X - A Marca da Morte exigiu uma jornada dupla de Mia Goth. Além de viver a mocinha Maxine, a atriz também interpretou a vilã idosa Pearl. Em busca de uma identidade para a assassina, a intérprete e o diretor Ti West bolaram uma história de origem que deu origem a Pearl, longa que supera o anterior ao encontrar uma voz própria que explora um tipo diferente de horror.
Pearl é um prelúdio que mostra os primeiros passos da protagonista no caminho da matança durante o turbulento ano de 1918, mais de 60 anos antes do banho de sangue mostrado em X. A produção apresenta a jovem como uma doce sonhadora que deseja ser uma estrela de cinema. Seus devaneios são uma forma de escapar do bucólico cotidiano de ajudar os pais nas tarefas da fazenda e aguardar o retorno do marido, que foi servir o exército na 1ª Guerra Mundial.
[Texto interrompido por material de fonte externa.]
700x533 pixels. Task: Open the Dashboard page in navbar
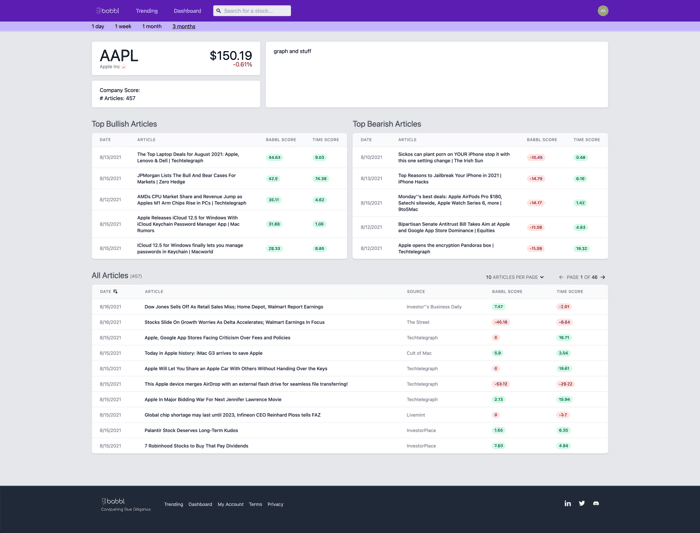point(188,11)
A ideia de voltar ao passado para explicar como um vilão consagrado começou a matar não é exatamente inédita no terror. Porém, essa premissa cai como uma luva para que o diretor Ti West e a atriz Mia Goth, que assinam o roteiro, deem uma bem-vinda guinada nos rumos da franquia.
O novo direcionamento fica claro logo nos minutos iniciais, já que Pearl abre mão da aura de sujeira e desolação de X e apresenta um universo belo, vibrante e nostálgico. Se o primeiro bebe diretamente de O Massacre da Serra Elétrica (1974), o prelúdio e se volta para clássicos da Era de Ouro de Hollywood, como O Mágico de Oz (1939). Uma mudança de ares fundamental para a jornada ao inferno que propõe à protagonista.
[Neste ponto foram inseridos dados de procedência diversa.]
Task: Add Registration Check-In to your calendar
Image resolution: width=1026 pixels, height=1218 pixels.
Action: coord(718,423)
Os EUA têm uma crença muito forte no “Sonho Americano”, que diz que o país é uma “terra de oportunidades em que os que trabalham duro triunfam”. Essa ideia é a matéria-prima para um sem-fim de histórias, reais e fictícias, sobre pessoas que trabalharam duro até chegar lá. É desse tipo de conto que Pearl se apropria para apresentar o reflexo sombrio: o que resta a alguém que não consegue viver o prometido sonho americano?
Com esse objetivo, é construído um estudo de personagem que alimenta o terror com um drama cortante. Mais do que simplesmente enumerar razões para que Pearl tenha se tornado a assassina que aterrorizou os mocinhos de X, a produção coloca o espectador na pele dela.
Responsável por dirigir e montar o filme, West conduz Pearl prestando reverência aos clássicos em que se inspira, sem perder a própria identidade. O cineasta repete o feito de X e estabelece uma atmosfera de tensão que cresce a cada passo da jornada e torna a protagonista uma bomba-relógio ao mesmo tempo em que aprofunda seus vícios e virtudes.
A devoção à figura de Pearl é tanta, que todos os outros personagens estão ali para contribuir com sua evolução. Deliberada, a escolha não se torna problema pois há uma sábia dosagem que para que figuras como a mãe (Tandi Wright), a cunhada (Emma Jenkins-Purro) e até o projecionista do cinema local (David Corenswet) brilhem sem nunca tirar os holofotes da verdadeira estrela.
Para a sorte do projeto, essa função fica a cargo de Mia Goth, uma das mais talentosas atrizes de sua geração. Não que ela precisasse se provar – especialmente em uma franquia em que já havia vivido mocinha e vilã no mesmo filme. Porém, é inegável que a intérprete ascende a um novo patamar neste novo longa.
Sem os quilos de maquiagem necessários para a “velha Pearl”, Goth dá vida à versão jovem com uma performance impressionante, que vai de uma fragilidade extrema à fúria implacável de forma natural. A atriz é fundamental para que o público se conecte com a personagem e torça para que ela escape do abismo do qual está fadada a cair.
É claro que a produção reserva momentos para que Mia Goth seja devidamente aplaudida, mas é nos pequenos detalhes que a protagonista confere humanidade à jovem. É no olhar baixo, na voz trêmula e até no choro catarrento que as angústias de Pearl garantem a ligação com o público.
Uma identificação que pode ser observada no curioso fato de um filme tão nichado quanto um horror independente ter inspirado uma série de memes e fancams antes mesmo de estrear no Brasil. Não que ser pauta na internet seja prova de algo, mas nesse caso ajuda a entender quão poderosa é essa performance, capaz de tornar Pearl uma figura relacionável até para quem ainda não o assistiu.
Esse vínculo se torna fundamental quando o drama dá lugar ao horror, que explode como consequência da atmosfera desoladora e opressiva criada em torno da personagem. Isso porque Pearl não pretende ganhar atenção pelo choque e usa a violência a favor da história que está contando. Mais do que um desfile de gore, as mortes estão ali para dar vida a pesadelos que se escondem nos mais belos sonhos – e há poucas coisas mais aterrorizantes do que isso.